No, Hungary has turned its back on its Muslim past, unlike Spain where it is treasured and indeed claimed, on sometimes dubious grounds, by large numbers of people (but woe betide any Muslim who tries to worship inside the great mosque of Cordoba, now a Christian place of worship: the security guards will pounce and escort the believer out). 

Clearly, Slovakia and Hungary regard Islamophobia as legitimate, laudable even.

Further West, we try to hide our own anti-Islamic feelings, but they’re certainly running strong, however partially hidden they may be. But what is even more striking is the extent to which our leaders seem to share the Christian notions of their counterparts in Central Europe. So our reaction to migrants trying to reach Britain from Calais is not to identify the genuine refugees and let them in, but to put razor wire to keep everyone out. David Cameron has so far allowed 216 Syrians into Britain under a scheme to take refugees from that country; he now intends to increase the number to several thousand (where I suspect “several” is a relatively small number).

In other words, faced with fellow human beings in trouble, Orbán’s “Christian” Europe, or large parts of it at least, react with rejection and meanness.
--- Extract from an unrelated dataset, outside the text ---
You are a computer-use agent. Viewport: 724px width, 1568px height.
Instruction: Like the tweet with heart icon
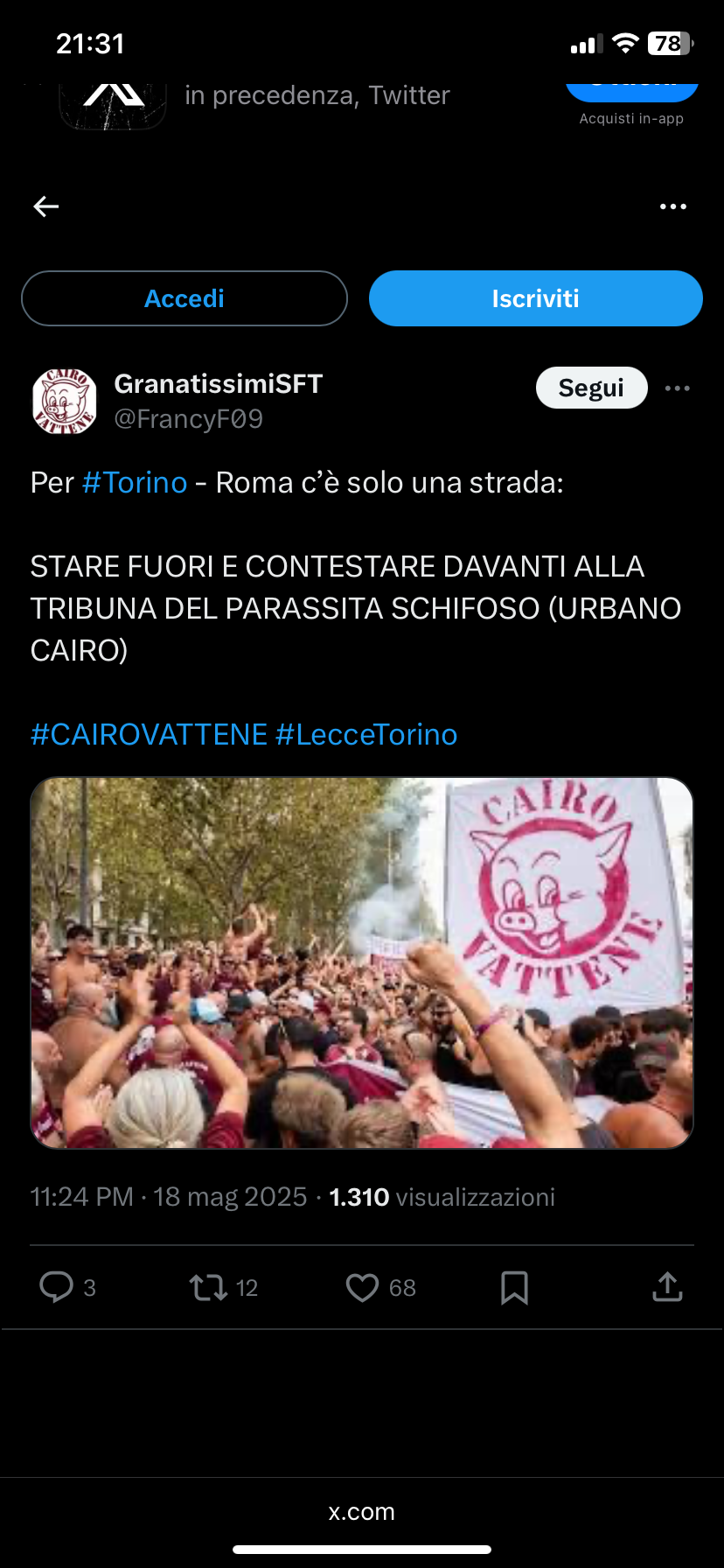point(362,1287)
David Cameron claims that Britain is a basically Christian country. So let me remind him of the parable of the Good Samaritan. The background to the story is that someone has correctly told Jesus that the key law is to love your neighbour as yourself. When he goes on to ask who his neighbour is, Christ answers (in the words of the New International version of the Bible, less poetic but more comprehensible than the King James version):

A man was going down from Jerusalem to Jericho, when he was attacked by robbers. They stripped him of his clothes, beat him and went away, leaving him half dead. A priest happened to be going down the same road, and when he saw the man, he passed by on the other side. So too, a Levite, when he came to the place and saw him, passed by on the other side. But a Samaritan, as he traveled, came where the man was; and when he saw him, he took pity on him. He went to him and bandaged his wounds, pouring on oil and wine. Then he put the man on his own donkey, brought him to an inn and took care of him. The next day he took out two denarii and gave them to the innkeeper. ‘Look after him,’ he said, ‘and when I return, I will reimburse you for any extra expense you may have.’
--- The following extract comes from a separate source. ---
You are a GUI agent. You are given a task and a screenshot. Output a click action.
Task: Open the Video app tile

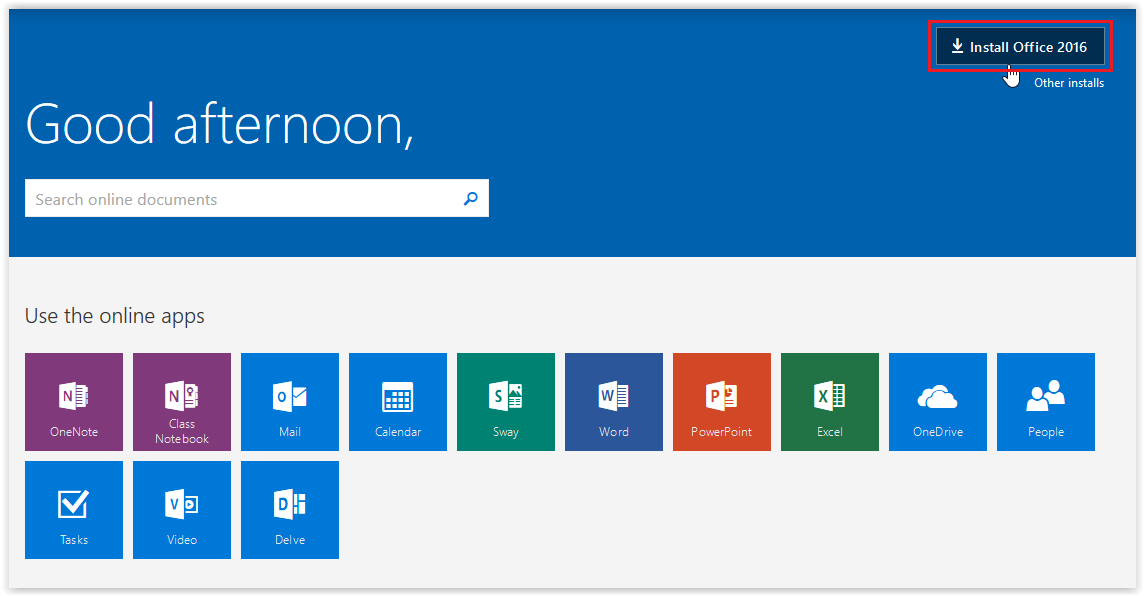click(182, 510)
Who was the neighbour? “The one who had mercy on him.”

The Samaritan was not of the same Community as the injured man, but he helped anyway. As though, say, we looked at Syrian refugees and saw people, not Muslims, not Syrians, not migrants. And because they were people, we helped them. Even if they were gay.

That would be behaving as Christians. That kind of Christianity would be worth protecting. But don’t count on the Orbáns or the Camerons to step forward to do it.